Baca berita tanpa iklan. Gabung Kompas.com+
Kompas.com - 11/03/2015, 15:08 WIB


Oleh: Khairul Fahmi

JAKARTA, KOMPAS - Setelah Komisi Pemberantasan Korupsi dan majalah Tempo, kini giliran Komisi Nasional Hak Asasi Manusia dikriminalkan. Begitu informasi yang diturunkan sejumlah media massa pada akhir pekan lalu.

Penyidik Badan Reserse Kriminal Polri melaporkan semua anggota Komnas HAM atas tuduhan telah melakukan pelecehan dan fitnah terhadap para penyidik melalui media massa karena memublikasikan hasil penyelidikannya.

Betapapun membungkus langkah tersebut sebagai suatu upaya hukum, tetap saja muncul pertanyaan: ada apa dengan kepolisian? Apakah tersebab masalah calon pemimpin tertingginya dibatalkan Presiden, lantas semua pihak yang dianggap tak sejalan justru diadukan atau dilekati tuduhan melanggar hukum? Terlebih pihak yang melaporkan adalah penyidik Polri. Fakta itu semakin meyakinkan publik betapa Polri tidak sedang dalam keadaan normal.

Lebih jauh dari itu, manuver dimaksud juga sulit melepaskannya dari kepentingan institusi Polri yang saat ini dipimpin para jenderal yang sebelumnya berseteru dengan KPK.

Pada saat yang sama, kecil pula kemungkinan hal itu tak terhubung dengan adanya "kesumat" terhadap institusi atau perorangan yang dinilai mengkritik, menyudutkan, atau bahkan menyalahkan berbagai langkah Polri ketika berhadapan dengan KPK. Oleh karena itu, menjadi wajar jika ada penilaian bahwa upaya ini jauh dari idealitas yang semestinya dilakukan institusi sekelas Polri.

Komnas HAM penentu

Menjauhnya Polri dari idealitas sikap yang semestinya itu semakin terang dengan menyerang lembaga negara, seperti Komnas HAM. Sikap ini memperlihatkan betapa rasionalitas semakin menjauh dari sikap dan kebijakan Polri. Bahkan, langkah yang ditempuh semakin berjarak dengan arahan Presiden Joko Widodo terhadap Polri terkait kisruh Polri-KPK. Tidakkah Polri masih berada di bawah ketaatan terhadap sang Presiden? Pertanyaan yang mungkin hanya Presiden dan Wakil Kepala Polri yang dapat menjawabnya.
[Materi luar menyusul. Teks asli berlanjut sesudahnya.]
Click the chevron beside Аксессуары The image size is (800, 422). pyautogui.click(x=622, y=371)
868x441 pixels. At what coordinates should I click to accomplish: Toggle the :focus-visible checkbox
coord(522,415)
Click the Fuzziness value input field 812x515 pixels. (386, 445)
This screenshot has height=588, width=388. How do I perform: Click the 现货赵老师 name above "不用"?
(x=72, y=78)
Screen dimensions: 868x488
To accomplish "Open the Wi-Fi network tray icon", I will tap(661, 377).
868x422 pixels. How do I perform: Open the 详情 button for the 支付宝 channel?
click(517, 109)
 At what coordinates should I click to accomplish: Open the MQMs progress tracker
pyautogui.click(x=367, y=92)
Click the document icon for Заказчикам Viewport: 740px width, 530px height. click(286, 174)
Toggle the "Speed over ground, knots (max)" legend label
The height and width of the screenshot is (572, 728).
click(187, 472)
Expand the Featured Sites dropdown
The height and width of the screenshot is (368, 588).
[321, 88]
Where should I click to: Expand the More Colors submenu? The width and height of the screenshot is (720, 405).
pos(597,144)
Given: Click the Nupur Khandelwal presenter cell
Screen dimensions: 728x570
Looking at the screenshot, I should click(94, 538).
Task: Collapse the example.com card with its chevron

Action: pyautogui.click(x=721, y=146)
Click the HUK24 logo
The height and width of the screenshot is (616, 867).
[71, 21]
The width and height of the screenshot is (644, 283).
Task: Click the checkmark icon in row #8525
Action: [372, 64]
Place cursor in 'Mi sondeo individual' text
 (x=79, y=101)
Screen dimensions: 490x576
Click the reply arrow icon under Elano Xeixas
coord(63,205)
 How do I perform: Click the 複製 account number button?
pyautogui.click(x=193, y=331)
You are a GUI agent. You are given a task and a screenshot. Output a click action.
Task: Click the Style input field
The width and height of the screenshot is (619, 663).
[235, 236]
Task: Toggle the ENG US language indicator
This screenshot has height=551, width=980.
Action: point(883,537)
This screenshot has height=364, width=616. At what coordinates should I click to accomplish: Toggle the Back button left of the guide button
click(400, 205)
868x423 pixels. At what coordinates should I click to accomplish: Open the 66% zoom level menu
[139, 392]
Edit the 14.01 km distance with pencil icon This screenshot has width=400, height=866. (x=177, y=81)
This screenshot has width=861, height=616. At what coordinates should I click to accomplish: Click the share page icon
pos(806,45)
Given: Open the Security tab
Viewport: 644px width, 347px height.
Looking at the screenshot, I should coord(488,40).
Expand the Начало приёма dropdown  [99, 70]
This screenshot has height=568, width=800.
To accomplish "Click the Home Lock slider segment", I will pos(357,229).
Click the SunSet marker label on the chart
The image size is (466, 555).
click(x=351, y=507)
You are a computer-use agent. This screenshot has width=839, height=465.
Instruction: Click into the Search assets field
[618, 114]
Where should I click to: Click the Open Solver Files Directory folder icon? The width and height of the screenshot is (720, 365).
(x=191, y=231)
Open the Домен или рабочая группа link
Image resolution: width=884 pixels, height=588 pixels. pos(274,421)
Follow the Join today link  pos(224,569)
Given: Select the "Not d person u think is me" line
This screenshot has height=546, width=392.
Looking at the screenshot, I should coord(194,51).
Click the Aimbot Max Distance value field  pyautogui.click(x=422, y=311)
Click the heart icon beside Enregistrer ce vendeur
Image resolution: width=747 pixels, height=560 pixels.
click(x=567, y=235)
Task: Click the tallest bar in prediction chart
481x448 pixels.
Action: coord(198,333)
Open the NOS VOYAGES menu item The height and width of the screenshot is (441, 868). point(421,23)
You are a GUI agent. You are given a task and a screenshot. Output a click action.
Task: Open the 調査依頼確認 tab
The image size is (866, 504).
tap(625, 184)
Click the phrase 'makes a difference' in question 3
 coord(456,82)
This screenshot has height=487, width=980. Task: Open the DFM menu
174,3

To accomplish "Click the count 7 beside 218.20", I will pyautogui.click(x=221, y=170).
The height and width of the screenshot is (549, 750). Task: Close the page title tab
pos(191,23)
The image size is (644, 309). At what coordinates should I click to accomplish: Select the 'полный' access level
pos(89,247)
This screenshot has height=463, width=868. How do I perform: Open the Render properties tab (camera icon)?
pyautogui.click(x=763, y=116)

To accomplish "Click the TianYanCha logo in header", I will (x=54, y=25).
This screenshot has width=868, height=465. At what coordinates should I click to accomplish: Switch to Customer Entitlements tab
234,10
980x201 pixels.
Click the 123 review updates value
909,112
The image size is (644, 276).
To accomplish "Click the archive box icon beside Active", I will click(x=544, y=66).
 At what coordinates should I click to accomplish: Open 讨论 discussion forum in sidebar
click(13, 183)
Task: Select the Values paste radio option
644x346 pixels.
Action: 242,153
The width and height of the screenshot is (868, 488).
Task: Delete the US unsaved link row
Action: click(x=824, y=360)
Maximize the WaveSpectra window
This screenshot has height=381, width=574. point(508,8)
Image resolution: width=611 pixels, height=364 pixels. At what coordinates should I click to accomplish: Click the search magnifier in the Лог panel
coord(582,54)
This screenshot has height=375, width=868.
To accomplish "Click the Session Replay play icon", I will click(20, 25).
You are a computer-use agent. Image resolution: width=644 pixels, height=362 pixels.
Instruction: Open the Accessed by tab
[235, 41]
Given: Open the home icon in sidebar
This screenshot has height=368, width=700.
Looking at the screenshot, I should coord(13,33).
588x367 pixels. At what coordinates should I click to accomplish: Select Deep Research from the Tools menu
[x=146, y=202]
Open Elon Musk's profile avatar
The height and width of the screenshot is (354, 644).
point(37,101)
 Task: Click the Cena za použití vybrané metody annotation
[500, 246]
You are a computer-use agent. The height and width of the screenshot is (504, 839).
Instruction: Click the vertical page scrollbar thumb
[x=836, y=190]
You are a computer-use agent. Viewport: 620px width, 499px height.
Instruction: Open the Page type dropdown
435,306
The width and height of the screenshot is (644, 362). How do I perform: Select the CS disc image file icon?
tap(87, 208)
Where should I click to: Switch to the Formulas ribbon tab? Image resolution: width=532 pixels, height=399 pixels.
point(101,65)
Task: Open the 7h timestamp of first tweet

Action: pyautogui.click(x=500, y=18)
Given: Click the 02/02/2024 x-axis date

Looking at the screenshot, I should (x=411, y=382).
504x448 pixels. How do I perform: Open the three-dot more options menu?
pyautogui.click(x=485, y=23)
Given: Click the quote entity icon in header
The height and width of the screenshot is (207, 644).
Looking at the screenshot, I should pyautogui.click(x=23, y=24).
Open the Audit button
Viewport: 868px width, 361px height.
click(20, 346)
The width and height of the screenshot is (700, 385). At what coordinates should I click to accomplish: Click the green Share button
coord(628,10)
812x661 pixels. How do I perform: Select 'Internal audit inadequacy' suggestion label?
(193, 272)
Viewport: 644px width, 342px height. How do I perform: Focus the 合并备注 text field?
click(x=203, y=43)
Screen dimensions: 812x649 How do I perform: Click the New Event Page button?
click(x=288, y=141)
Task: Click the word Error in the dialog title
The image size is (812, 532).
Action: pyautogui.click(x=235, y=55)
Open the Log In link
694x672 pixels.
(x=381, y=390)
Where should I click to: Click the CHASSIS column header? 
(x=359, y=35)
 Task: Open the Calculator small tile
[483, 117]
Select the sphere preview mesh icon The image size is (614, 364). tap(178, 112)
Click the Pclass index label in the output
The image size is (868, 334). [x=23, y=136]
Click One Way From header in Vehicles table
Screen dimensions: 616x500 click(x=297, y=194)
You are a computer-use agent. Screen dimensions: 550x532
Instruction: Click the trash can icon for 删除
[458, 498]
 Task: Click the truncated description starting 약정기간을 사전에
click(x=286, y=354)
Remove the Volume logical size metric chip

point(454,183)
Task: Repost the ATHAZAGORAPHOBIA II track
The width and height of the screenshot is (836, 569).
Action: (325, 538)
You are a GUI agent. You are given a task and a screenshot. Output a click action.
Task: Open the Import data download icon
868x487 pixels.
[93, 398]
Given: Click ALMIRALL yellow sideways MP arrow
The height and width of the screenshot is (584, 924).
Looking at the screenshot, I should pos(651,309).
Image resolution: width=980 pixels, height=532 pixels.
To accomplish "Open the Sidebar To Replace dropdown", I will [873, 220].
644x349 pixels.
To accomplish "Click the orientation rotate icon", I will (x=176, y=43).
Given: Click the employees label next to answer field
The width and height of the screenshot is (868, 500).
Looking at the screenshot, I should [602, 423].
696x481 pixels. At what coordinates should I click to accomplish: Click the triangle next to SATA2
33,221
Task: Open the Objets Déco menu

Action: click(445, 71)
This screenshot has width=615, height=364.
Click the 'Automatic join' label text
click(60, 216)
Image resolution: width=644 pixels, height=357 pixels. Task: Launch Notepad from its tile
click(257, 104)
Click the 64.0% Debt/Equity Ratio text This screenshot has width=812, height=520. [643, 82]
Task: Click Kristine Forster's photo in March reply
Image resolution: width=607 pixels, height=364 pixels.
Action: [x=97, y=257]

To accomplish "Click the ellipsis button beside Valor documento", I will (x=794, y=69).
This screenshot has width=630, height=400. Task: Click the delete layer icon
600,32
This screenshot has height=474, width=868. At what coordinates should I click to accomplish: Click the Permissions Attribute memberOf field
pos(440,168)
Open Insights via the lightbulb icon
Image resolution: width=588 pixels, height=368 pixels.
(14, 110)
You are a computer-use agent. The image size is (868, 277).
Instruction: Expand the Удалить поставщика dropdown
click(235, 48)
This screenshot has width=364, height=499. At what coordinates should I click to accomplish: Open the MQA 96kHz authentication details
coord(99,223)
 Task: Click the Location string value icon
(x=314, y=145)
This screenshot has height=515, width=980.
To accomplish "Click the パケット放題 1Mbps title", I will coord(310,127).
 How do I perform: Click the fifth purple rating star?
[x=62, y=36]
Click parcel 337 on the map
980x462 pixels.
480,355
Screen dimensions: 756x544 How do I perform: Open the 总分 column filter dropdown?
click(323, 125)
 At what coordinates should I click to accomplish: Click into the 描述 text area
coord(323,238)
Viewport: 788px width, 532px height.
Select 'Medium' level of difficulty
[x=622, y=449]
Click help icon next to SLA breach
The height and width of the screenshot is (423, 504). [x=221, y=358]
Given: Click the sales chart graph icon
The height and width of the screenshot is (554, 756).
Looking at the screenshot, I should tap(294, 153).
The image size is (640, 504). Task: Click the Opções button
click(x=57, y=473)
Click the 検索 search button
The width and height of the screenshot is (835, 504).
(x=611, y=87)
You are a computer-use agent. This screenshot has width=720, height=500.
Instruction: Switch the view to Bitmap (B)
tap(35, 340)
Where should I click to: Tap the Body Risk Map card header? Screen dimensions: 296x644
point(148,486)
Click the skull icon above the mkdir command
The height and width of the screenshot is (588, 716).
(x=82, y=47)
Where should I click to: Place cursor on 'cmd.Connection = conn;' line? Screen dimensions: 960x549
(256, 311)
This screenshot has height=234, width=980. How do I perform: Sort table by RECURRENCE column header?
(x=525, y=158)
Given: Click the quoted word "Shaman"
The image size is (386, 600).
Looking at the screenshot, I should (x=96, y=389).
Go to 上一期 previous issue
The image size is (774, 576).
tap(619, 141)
Terkait laporan tindak pidana yang dialamatkan kepada semua komisioner Komnas HAM, mesti diingat bahwa Komnas HAM adalah lembaga negara. Bahkan UU No 39/1999 tegas memberi pengakuan bahwa Komnas HAM merupakan lembaga mandiri yang kedudukannya setingkat dengan lembaga negara lainnya. Sebagai lembaga negara, sepanjang yang dilakukan sesuai dengan kewenangan yang dimiliki, siapa pun tidak dapat mempersoalkannya. Apalagi jika sekadar masalah informasi hasil penyelidikan yang mereka sampaikan melalui media massa.

Soal Komnas HAM memublikasikan hasil penyelidikannya, setidaknya mesti diingat tiga hal berikut. Pertama, sepanjang yang dipublikasikan adalah hasil temuan lembaga, diputuskan melalui mekanisme pengambilan keputusan lembaga, dan sesuai dengan kewenangannya, maka komisioner Komnas HAM tidak dapat dituntut secara pidana. Selain itu, ini bukanlah kali pertama Komnas HAM memublikasikan dugaan pelanggaran HAM yang dilakukan aparat kepolisian.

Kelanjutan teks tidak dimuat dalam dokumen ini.